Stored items

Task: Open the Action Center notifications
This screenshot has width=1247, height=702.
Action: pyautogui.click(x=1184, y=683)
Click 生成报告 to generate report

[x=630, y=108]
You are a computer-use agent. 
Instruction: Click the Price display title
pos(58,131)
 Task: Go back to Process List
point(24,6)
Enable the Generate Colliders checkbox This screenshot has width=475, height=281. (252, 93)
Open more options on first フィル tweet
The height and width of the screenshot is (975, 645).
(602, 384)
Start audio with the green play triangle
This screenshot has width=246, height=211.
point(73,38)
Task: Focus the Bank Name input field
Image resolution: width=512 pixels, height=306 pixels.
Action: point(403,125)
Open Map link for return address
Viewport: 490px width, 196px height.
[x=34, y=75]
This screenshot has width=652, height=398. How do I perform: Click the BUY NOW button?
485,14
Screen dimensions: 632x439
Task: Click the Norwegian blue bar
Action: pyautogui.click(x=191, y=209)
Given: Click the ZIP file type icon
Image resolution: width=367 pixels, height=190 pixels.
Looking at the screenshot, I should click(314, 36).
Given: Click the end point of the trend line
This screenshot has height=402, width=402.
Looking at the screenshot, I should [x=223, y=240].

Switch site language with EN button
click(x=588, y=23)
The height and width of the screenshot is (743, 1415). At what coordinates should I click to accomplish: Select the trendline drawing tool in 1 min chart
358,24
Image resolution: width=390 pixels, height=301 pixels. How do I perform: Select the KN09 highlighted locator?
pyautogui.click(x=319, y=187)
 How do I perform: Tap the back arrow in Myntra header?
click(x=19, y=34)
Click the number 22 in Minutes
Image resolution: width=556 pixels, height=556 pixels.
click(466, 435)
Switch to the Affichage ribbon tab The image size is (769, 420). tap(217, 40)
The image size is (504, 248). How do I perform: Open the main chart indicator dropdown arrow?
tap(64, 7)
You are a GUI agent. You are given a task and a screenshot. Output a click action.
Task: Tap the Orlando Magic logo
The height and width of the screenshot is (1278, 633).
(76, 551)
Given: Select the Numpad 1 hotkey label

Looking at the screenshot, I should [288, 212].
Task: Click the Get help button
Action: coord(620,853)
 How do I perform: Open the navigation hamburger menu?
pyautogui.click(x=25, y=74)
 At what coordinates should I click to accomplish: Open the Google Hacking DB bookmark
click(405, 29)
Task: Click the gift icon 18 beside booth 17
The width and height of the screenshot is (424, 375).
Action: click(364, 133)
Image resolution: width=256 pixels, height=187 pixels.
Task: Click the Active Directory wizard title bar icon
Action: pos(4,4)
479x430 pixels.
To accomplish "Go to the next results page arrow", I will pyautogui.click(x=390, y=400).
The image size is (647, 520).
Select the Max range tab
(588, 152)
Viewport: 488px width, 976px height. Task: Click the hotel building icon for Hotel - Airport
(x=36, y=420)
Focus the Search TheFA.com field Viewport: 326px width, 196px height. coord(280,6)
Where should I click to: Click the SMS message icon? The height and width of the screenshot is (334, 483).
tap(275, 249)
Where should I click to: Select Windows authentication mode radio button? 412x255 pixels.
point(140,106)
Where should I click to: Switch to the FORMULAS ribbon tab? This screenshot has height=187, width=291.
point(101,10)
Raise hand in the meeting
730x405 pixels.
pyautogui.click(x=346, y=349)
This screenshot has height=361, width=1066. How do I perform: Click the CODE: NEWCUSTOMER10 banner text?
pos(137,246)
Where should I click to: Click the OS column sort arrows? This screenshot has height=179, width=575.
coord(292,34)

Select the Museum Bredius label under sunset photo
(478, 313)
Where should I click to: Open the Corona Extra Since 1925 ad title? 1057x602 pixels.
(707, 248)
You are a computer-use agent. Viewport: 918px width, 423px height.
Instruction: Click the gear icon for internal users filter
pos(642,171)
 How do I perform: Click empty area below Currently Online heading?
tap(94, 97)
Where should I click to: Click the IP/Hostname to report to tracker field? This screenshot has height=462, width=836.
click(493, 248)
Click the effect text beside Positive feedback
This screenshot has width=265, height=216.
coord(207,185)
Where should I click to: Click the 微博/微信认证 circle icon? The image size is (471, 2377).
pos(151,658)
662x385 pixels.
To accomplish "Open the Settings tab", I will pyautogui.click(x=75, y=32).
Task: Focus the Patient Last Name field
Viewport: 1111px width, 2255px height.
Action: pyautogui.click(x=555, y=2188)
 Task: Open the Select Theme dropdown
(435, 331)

__Exercise objective__. Your task is to copy every record exactly.

__Solution for this problem__.
Task: Open the Action Center notifications
This screenshot has width=1247, height=702.
Action: pyautogui.click(x=1184, y=683)
Click 生成报告 to generate report

[x=630, y=108]
You are a computer-use agent. 
Instruction: Click the Price display title
pos(58,131)
 Task: Go back to Process List
point(24,6)
Enable the Generate Colliders checkbox This screenshot has width=475, height=281. (252, 93)
Open more options on first フィル tweet
The height and width of the screenshot is (975, 645).
(602, 384)
Start audio with the green play triangle
This screenshot has width=246, height=211.
point(73,38)
Task: Focus the Bank Name input field
Image resolution: width=512 pixels, height=306 pixels.
Action: point(403,125)
Open Map link for return address
Viewport: 490px width, 196px height.
[x=34, y=75]
This screenshot has width=652, height=398. How do I perform: Click the BUY NOW button?
485,14
Screen dimensions: 632x439
Task: Click the Norwegian blue bar
Action: pyautogui.click(x=191, y=209)
Given: Click the ZIP file type icon
Image resolution: width=367 pixels, height=190 pixels.
Looking at the screenshot, I should click(314, 36).
Given: Click the end point of the trend line
This screenshot has height=402, width=402.
Looking at the screenshot, I should [x=223, y=240].

Switch site language with EN button
click(x=588, y=23)
The height and width of the screenshot is (743, 1415). At what coordinates should I click to accomplish: Select the trendline drawing tool in 1 min chart
358,24
Image resolution: width=390 pixels, height=301 pixels. How do I perform: Select the KN09 highlighted locator?
pyautogui.click(x=319, y=187)
 How do I perform: Tap the back arrow in Myntra header?
click(x=19, y=34)
Click the number 22 in Minutes
Image resolution: width=556 pixels, height=556 pixels.
click(466, 435)
Switch to the Affichage ribbon tab The image size is (769, 420). tap(217, 40)
The image size is (504, 248). How do I perform: Open the main chart indicator dropdown arrow?
tap(64, 7)
You are a GUI agent. You are given a task and a screenshot. Output a click action.
Task: Tap the Orlando Magic logo
The height and width of the screenshot is (1278, 633).
(76, 551)
Given: Select the Numpad 1 hotkey label

Looking at the screenshot, I should [288, 212].
Task: Click the Get help button
Action: coord(620,853)
 How do I perform: Open the navigation hamburger menu?
pyautogui.click(x=25, y=74)
 At what coordinates should I click to accomplish: Open the Google Hacking DB bookmark
click(405, 29)
Task: Click the gift icon 18 beside booth 17
The width and height of the screenshot is (424, 375).
Action: click(364, 133)
Image resolution: width=256 pixels, height=187 pixels.
Task: Click the Active Directory wizard title bar icon
Action: pos(4,4)
479x430 pixels.
To accomplish "Go to the next results page arrow", I will pyautogui.click(x=390, y=400).
The image size is (647, 520).
Select the Max range tab
(588, 152)
Viewport: 488px width, 976px height. Task: Click the hotel building icon for Hotel - Airport
(x=36, y=420)
Focus the Search TheFA.com field Viewport: 326px width, 196px height. coord(280,6)
Where should I click to: Click the SMS message icon? The height and width of the screenshot is (334, 483).
tap(275, 249)
Where should I click to: Select Windows authentication mode radio button? 412x255 pixels.
point(140,106)
Where should I click to: Switch to the FORMULAS ribbon tab? This screenshot has height=187, width=291.
point(101,10)
Raise hand in the meeting
730x405 pixels.
pyautogui.click(x=346, y=349)
This screenshot has height=361, width=1066. How do I perform: Click the CODE: NEWCUSTOMER10 banner text?
pos(137,246)
Where should I click to: Click the OS column sort arrows? This screenshot has height=179, width=575.
coord(292,34)

Select the Museum Bredius label under sunset photo
(478, 313)
Where should I click to: Open the Corona Extra Since 1925 ad title? 1057x602 pixels.
(707, 248)
You are a computer-use agent. Viewport: 918px width, 423px height.
Instruction: Click the gear icon for internal users filter
pos(642,171)
 How do I perform: Click empty area below Currently Online heading?
tap(94, 97)
Where should I click to: Click the IP/Hostname to report to tracker field? This screenshot has height=462, width=836.
click(493, 248)
Click the effect text beside Positive feedback
This screenshot has width=265, height=216.
coord(207,185)
Where should I click to: Click the 微博/微信认证 circle icon? The image size is (471, 2377).
pos(151,658)
662x385 pixels.
To accomplish "Open the Settings tab", I will pyautogui.click(x=75, y=32).
Task: Focus the Patient Last Name field
Viewport: 1111px width, 2255px height.
Action: pyautogui.click(x=555, y=2188)
 Task: Open the Select Theme dropdown
(435, 331)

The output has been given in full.